The next weekend, Eastern Washington began laying claim to being the top team in the Inland Northwest with an impressive 3-1 win over Washington State (the Eagles would go 2-1 in 2008 versus WSU, Idaho and Gonzaga, the same record as Idaho had in round robin competition between those foes). At the tournament, the Eagles also defeated Notre Dame, a perennial national power in volleyball, by a 3-1 score. Hamilton and Hills earned All-Idaho Volleyball Classic honors.
The Eagles would start Big Sky play slow, recording a 3-3 league record before going on their impressive run of 12 wins in their last 14 matches of the season. The first three victories of that notable 14-match stretch were each special in their own ways.

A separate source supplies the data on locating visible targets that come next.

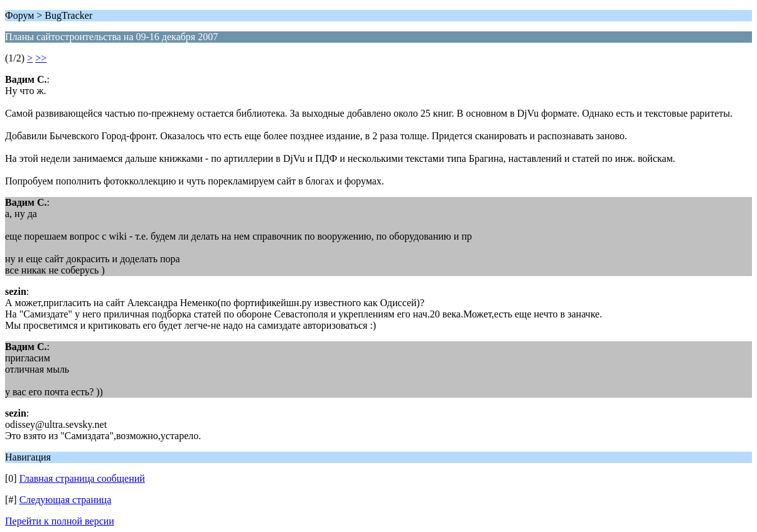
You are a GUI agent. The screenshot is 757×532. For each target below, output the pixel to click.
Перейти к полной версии (60, 521)
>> (41, 58)
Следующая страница (65, 499)
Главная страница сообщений (82, 478)
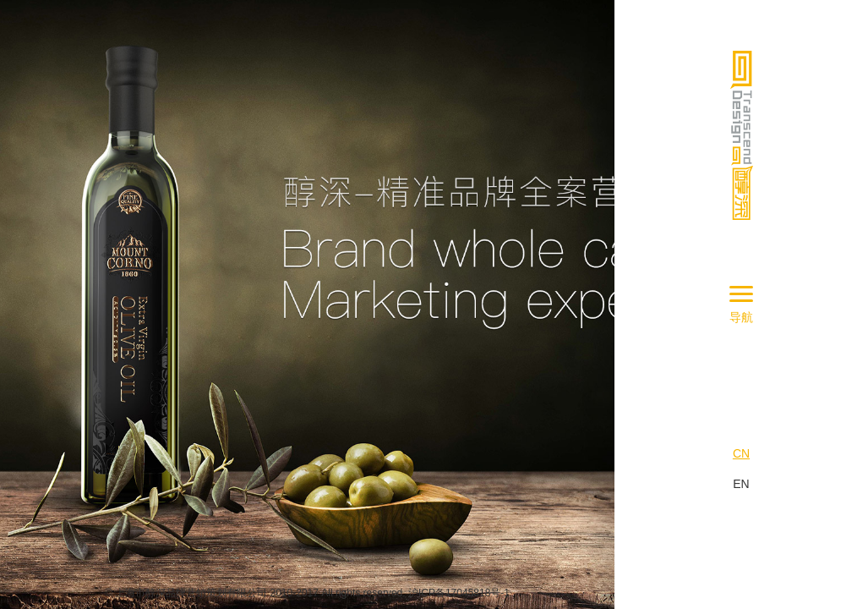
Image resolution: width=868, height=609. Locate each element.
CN (741, 453)
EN (740, 484)
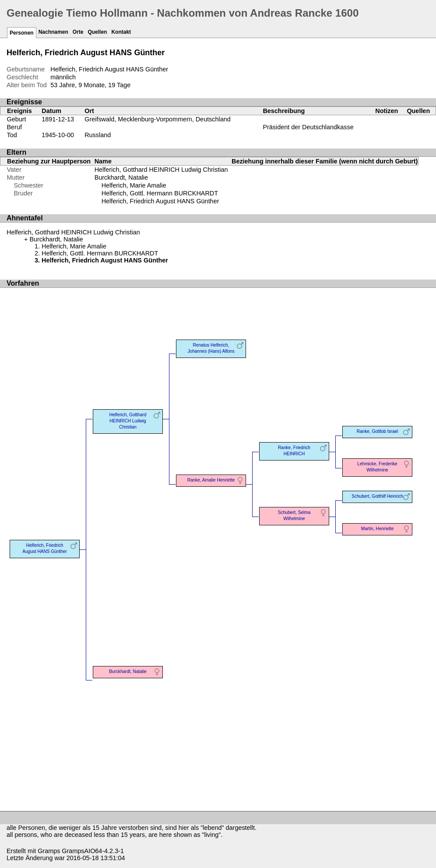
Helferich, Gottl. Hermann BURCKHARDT (160, 193)
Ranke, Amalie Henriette (211, 480)
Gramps (49, 851)
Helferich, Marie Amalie (134, 185)
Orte (78, 32)
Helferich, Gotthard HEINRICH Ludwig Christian (161, 170)
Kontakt (121, 32)
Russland (98, 135)
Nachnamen (53, 32)
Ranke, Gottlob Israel (377, 431)
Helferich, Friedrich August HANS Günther (160, 201)
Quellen (97, 32)
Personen (21, 33)
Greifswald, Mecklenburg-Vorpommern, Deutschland (158, 119)
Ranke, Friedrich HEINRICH (294, 450)
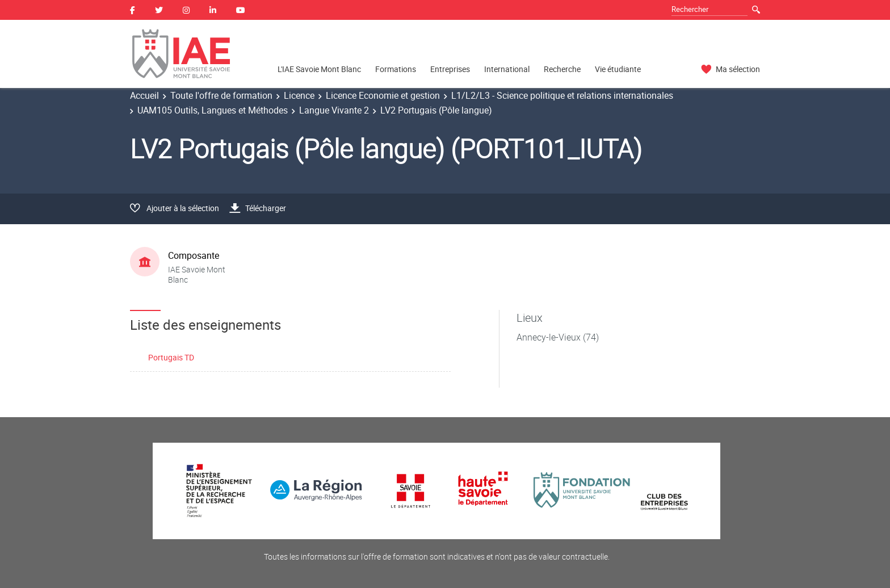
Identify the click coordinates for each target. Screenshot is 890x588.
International (507, 69)
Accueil (144, 95)
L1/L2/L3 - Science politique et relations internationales (562, 95)
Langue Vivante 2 (334, 110)
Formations (396, 69)
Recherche (562, 69)
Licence (299, 95)
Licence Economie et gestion (383, 95)
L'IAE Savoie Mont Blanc (319, 69)
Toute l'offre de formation (221, 95)
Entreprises (450, 69)
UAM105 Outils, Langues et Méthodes (212, 110)
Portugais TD (171, 357)
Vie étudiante (618, 69)
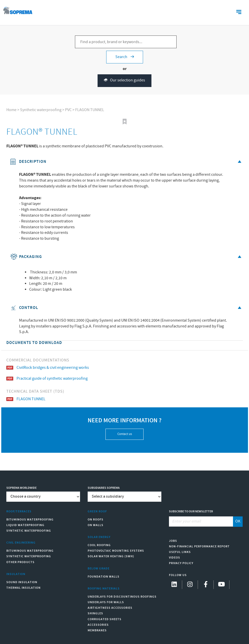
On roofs (96, 519)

First came a 3-1 victory over eventual Big Sky champion Portland State on Oct. 10, the first of two regular-season victories over the Vikings this year. Three days later came an exciting 3-2 road win over local rival Gonzaga, marking the initial time the Eagles had defeated the Bulldogs since 2005. Then, on Oct. 18, Eastern snapped a 10-match losing streak versus the six-time defending Big Sky champion Sacramento State, defeating the Hornets in another five-set contest.

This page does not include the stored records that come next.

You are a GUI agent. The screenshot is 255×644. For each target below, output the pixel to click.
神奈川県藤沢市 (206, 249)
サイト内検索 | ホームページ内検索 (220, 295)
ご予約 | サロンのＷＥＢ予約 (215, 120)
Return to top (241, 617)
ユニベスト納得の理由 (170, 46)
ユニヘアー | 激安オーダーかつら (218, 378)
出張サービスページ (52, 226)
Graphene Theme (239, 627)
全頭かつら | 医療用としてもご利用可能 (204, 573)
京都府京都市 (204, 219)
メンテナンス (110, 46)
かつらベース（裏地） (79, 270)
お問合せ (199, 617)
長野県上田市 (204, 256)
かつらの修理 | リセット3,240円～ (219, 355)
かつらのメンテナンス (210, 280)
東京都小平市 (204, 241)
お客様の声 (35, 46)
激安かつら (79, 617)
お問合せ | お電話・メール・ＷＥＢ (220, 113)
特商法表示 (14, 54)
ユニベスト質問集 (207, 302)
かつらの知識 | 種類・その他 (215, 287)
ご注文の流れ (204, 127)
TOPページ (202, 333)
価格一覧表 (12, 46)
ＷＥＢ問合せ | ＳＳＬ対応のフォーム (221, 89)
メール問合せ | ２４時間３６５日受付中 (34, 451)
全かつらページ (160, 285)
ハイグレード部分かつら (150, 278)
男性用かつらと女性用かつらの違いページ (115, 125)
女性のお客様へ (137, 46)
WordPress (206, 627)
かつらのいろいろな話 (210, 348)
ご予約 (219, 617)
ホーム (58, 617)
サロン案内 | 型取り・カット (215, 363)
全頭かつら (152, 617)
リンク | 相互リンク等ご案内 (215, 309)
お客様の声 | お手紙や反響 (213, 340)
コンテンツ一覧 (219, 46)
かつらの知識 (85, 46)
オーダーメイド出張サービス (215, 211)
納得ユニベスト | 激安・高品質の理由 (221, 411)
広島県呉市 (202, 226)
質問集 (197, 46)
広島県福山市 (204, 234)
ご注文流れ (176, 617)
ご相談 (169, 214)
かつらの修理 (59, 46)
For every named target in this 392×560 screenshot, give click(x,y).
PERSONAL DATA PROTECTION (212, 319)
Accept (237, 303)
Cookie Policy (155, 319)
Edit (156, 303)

Three more wins moved the winning streak to six before the Eagles dropped a 3-0 road decision to Montana. Then Eastern Washington rattled off another half dozen victories. This time it was the last four that were especially memorable.
On Nov. 8, the Eagles swept Northern Colorado in dominating fashion, hitting .416 (49-7-101) in the process, their best hitting percentage for an Eastern team since a 3-0 win over St. Francis on Sept. 1, 2006 (.569). The Bears had entered the evening in first place in the Big Sky standings. Another dominating victory came on the road against Portland State a week later to move the Eagles into a first-place tie with the Vikings with one match to play.
That set the stage for a memorable night in Sacramento, Calif., when the Eagles would outlast the Hornets 3-1 on Nov. 21 to clinch at least a share of the regular-season crown. An incredible fourth set put a cap on the evening, and the Big Sky season for the Eagles, as the teams tied 26 different times before EWU scored the final two points of an incredible 36-34 set. Eastern Washington claimed the outright regular-season title the next night when Sacramento State swept Portland State.
Eastern Washington then kept its hot streak going with a sweep of Weber State in the Big Sky semifinals, moving to the league’s championship match for the eighth time in the past nine years. Unfortunately, the run would come to an end the following evening when the home-standing Portland State Vikings outlasted the Eagles 3-1 to claim the Big Sky championship for 2008.
Even though the Eagles are understandably not satisfied with falling just short of the Big Sky title, the team had an outstanding season in a number of ways and now look to build on 2008, as the team begins preparations for the 2009 campaign.